:: Tarea requerida 1 ::
Reescribe la parte del artículo sobre Dino Saluzzi que comienza con las palabras que incluyen "Venía del folklore" y termina con "marcan esa transición.", sustituyendo "folklore" por "candombe".
:: Tarea requerida 2 ::
Redacta la continuación del artículo sobre Dino Saluzzi a partir de su última oración.

:: Fragmento extraído ::
● ● ● ●
Sáb 08.11.2003

ESPECTáCULOS  › PAGINA/12 PRESENTARA A PARTIR DE MAÑANA DOS DISCOS HISTORICOS DE DINO SALUZZI

“Sigo tocando porque sigo buscando otros sonidos”

Venía del folklore y del tango. Y se convertiría en una estrella del jazz internacional, a pesar de que nunca consideró que hiciera jazz. En 1984 grabó dos álbumes hasta ahora inconseguibles, que marcan esa transición.

› Por Diego Fischerman

La historia es conocida. Y es maravillosa. Podría resumirse con muy pocas palabras, las que alcanzaran para relatar el trayecto desde un pueblo de Salta, donde no había electricidad ni, por supuesto, discos, y donde la música había que hacerla para poder oírla, hasta los principales festivales del mundo, hasta los discos en ECM, el sello más prestigioso del nuevo jazz a partir de los años setenta, y hasta el reconocimiento como una de las figuras más importantes del mundo, en el terreno de la música de tradición popular. Ese es el recorrido de Timoteo Saluzzi, más conocido como Dino, desde su nacimiento en 1935 en Campo Santo a sus actuaciones más recientes en Europa, a sus presentaciones con el notable cuarteto de cuerdas Rosamunde y hasta su último y magnífico disco, Responsorium, junto a su hijo José en guitarra y el contrabajista Palle Danielsson (ex compañero de ruta de Keith Jarrett).
Estudiante de composición con Jacobo Ficher, integrante ya en Buenos Aires de la orquesta de Alfredo Gobbi, responsable de algunas de las mejores grabaciones de folklore realizadas en la década de 1970, Saluzzi fue siempre un músico atípico, apasionado por la novedad y por el riesgo y permanentemente disconforme con las seguridades ya conquistadas. Este bandoneonista que fue capaz de instalar otro nombre propio –y otro estilo– donde Piazzolla y el tango parecían reinar a solas, nunca pudo (o nunca quiso) seguir haciendo aquello que ya no implicaba peligros. Fue músico de folklore, de tango y podría haberlo sido de jazz. Sin embargo, su búsqueda fue en otro sentido. En el de dejar de pertenecer a esos géneros y, a la vez, ir abarcándolos como parte de sí mismo. Saluzzi cuenta que en sus primeras experiencias europeas, cuando George Gruntz –el célebre compositor y director de una de las mejores bandas de jazz europeas– lo invitó a tocar con él, ni siquiera sabía bien el inglés y cometía errores que le parecían fatales. Por ejemplo, quedarse en silencio cuando la partitura decía “tacet” y no entender que ese silencio estaba previsto para que él hiciera su solo. Pero, claro, nadie consideró esas fallas demasiado importantes. Era mejor enseñarle inglés que perdérselo como músico.
● ● ● ●
:: Líneas de datos ::
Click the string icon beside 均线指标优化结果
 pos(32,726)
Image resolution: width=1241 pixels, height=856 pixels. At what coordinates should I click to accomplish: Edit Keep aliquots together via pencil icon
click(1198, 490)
● ● ● ●
:: Respuesta correcta 1 ::
Venía del candombe y del tango. Y se convertiría en una estrella del jazz internacional, a pesar de que nunca consideró que hiciera jazz. En 1984 grabó dos álbumes hasta ahora inconseguibles, que marcan esa transición.

:: Respuesta correcta 2 ::
Allí fue cuando lo descubrió Manfred Eicher, el mismo productor que había inventado los discos con los largos soliloquios de Jarrett en Bremen y en Köln y el creador del sello ECM (tres letras que originalmente significaban “Editions for Contemporary Music”). Pero hay una especie de eslabón perdido entre las primitivas grabaciones de folklore (entre ellas las pertenecientes a un álbum legendario, que se llamaba Bien carpero), agrupadas en parte en una antología publicada por BMG con motivo del centenario de la RCA, y los discos publicados por ECM, como el fundante Kultrum, donde toca solo, los tríos de Responsorium y Cité de la Musique (donde el contrabajista era Marc Johnson) o el extraordinario Volver (con Enrico Rava). Ese eslabón es el primer grupo en el que Saluzzi claramente se juntó con músicos de otra generación diferente de la suya y provenientes de otras corrientes estilísticas. Hasta ese momento, sus buceos estéticos habían estado ligados a grandes figuras de la renovación del folklore, como el pianista y compositor Manolo Juárez. Pero con el cuarteto que formó a principio de los ochenta claramente se dirigió hacia otro lado. Allí estaban el guitarrista Quique Sinesi (actualmente radicado en Alemania y con un disco registrado hace poco con el gran saxofonista Charlie Mariano) y Horacio López en batería. El bajista era Beto Satragni o Matías González, según el caso. Podía, también, haber invitados de lujo, como el quenista Lázaro Méndolas. Y también aparecía, por primera vez, su hermano “Cuchara” como saxofonista. Con esos músicos, Saluzzi grabó, en 1984, dos LP. Los discos fueron publicados por RCA con el nombre de Vivencias y Vivencias II. El primero de ellos apareció como CD hace siete años (la coordinación de la reedición fue de Alfredo Rosso) y es absolutamente inconseguible. El segundo ni siquiera tuvo esa suerte. Esos dos álbumes son los que, a partir de mañana, llenando un vacío significativo, Página/12 pondrá al alcance de sus lectores.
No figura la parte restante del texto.